This parent will do whatever it takes for his child.

Duchenne Muscular Dystrophy (DMD). Could new medical infusions slow this rare disease?

DMD is a terminally progressive condition that causes muscle atrophy and most affected kids require a wheelchair by their teenage years. Serious life-threatening complications may ultimately develop, including disease of the heart muscle and breathing difficulties. DMD affects 1 in 3,500 boys and approximately 1 in 50 million girls. To date, there is no cure, and no one survives.

A father at the Jersey Shore is leading the charge to cure a rare genetic muscle-wasting condition that affects about 20,000 children in the U.S, nearly all of whom are male, including his own son.

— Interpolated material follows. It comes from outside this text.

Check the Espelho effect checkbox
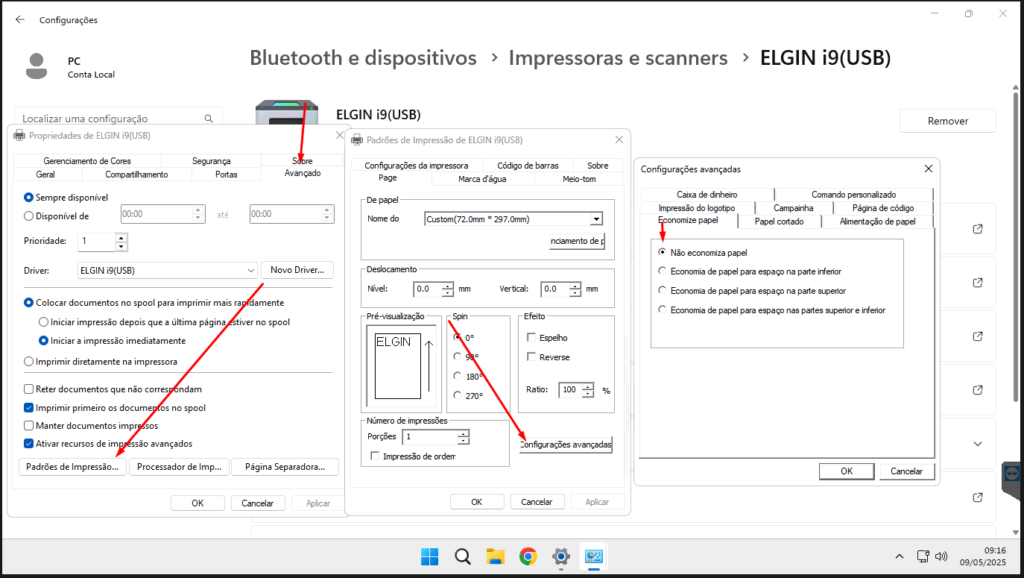This screenshot has width=1024, height=578. click(x=532, y=338)
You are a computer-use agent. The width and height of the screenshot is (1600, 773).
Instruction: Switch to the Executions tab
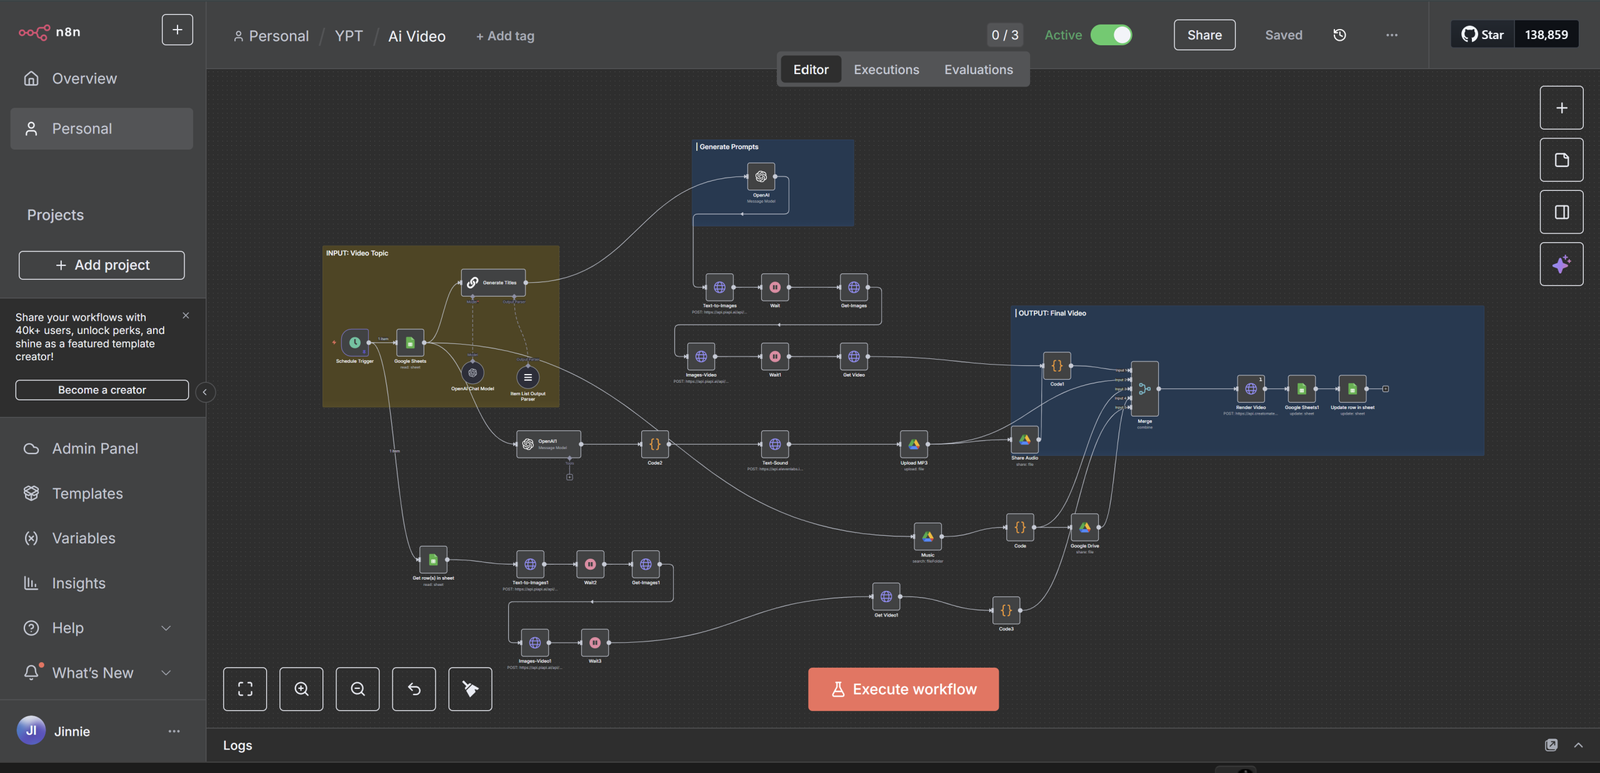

Jamesy was diagnosed nearly 6 years ago with Duchenne muscular dystrophy. The doctor's advice? 'Go home and love your son, there is nothing we can do for him.' They couldn't reverse what dad, Jim Raffone, calls 'a premature death sentence.'

So Jim created the nonprofit JAR of Hope to declare war on Duchenne muscular dystrophy.

Last month, Jim entered his 10-year-old son into a privately funded treatment administered in NYC that is infusing four young boys suffering from Duchenne (DMD) with a compound that could potentially alter the trajectory of their life-threatening disorder. The compound, "JAR 914," was created in a laboratory in California.

This experimental treatment, which has never been done before,  is being administered to the boys quarterly by Dr. Anthony Salerno, with the next round of JAR 914 infusions scheduled for January.

According to Dr. Salerno says, "JAR 914 is a novel approach to the muscular dystrophy such that we can delay the onset of symptoms, and, by doing so, we can afford more time for research to cure the disease.”

While JAR 914 is intended to delay symptoms of DMD, Jim is also raising funds for a drug to potentially CURE the disease. That drug, named “JAR 913,” was developed at University at Minnesota and has passed through a 13-month Phase I study at Biomere, a preclinical contract research organization based in Worcester, Mass., focused on drug discovery. The results were favorable enough to warrant further study of the drug, but the next phase will cost millions of dollars which will take time to raise.

Jim says that getting this drug to Phase II testing could take years and millions of dollars. He is hoping the community will come together to fund JAR 914 so that the children suffering from this awful disease could delay their symptoms until a cure is found. 

Jim has named his current campaign to fund the JAR 914 treatments for his son and three other boys “Operation: Lifeline," to convey his message that he is at war with the disease. Jim has taken to wearing a flak jacket during his fundraising appeals. Anyone who donates to the cause receives an Operation: Lifeline patch with the normally light green JAR of Hope logo altered to a military camouflage style.

Here is Jamesy's (And JAR of Hope's) story so far:

After Jamesy’s diagnosis in Sept. 2013, Jim and his wife Karen started their own fight against the disease which ultimately became JAR of Hope, a 501(c)(3) nonprofit that raises awareness and funds research and clinical trials for potential DMD drug therapies.

"JAR" are Jamesy's initials, which inspired the name of the charity. The drug JAR 913 is named after the month and year of Jamesy’s DMD diagnosis, with JAR 914 following in sequence to symbolize "the day after." Though much of Jim's efforts are personally inspired by his own son, the JAR of Hope mission is to help everyone affected by DMD.

Most of the organization's efforts are through sponsored participation in races, marathons and other athletic events. Earlier this year Jim and JAR of Hope team members participated for the second year in an extreme 200-mile, 7-day Alps 2 Ocean Ultra race across rugged New Zealand. The money they raised through sponsorships helped to pay for a wheelchair-accessible van donated to the family of Eddie and Liat Horton, whose two boys — Ariel and Jacob Horton,  ages 11 and 9 — are diagnosed with DMD.

One day after the New Zealand race, Raffone flew to Australia to walk 100 miles in 5-days to visit schools that have students with DMD.

“For the last four years I've been traveling the world and I've been using the instrument of a pushup as a way to communicate to people how blessed they are. Because if you're in any sort of a fitness world you might do push ups to warm up,”  Jim said to his audience of Australian students. “Well, children who suffer from Duchenne muscular dystrophy will never be able to do one push up.”

With a 235-pound muscular build, Jim may have an easier time than some doing pushups, but he jokes that he pays for his Clydesdale-build with every long-distance race he participates in, including his fourth run in the recent New York City marathon.

Another parent, Stephen Gunther, whose son Drew is among the four boys receiving the JAR 914 treatment, says, “We came across JAR of hope. We really loved the approach they were taking, some real novel treatments, all sorts of things we haven’t heard anyone else use. As a parent, I’m excited because I’m fully expecting to see a real benefit from Drew and the other boys."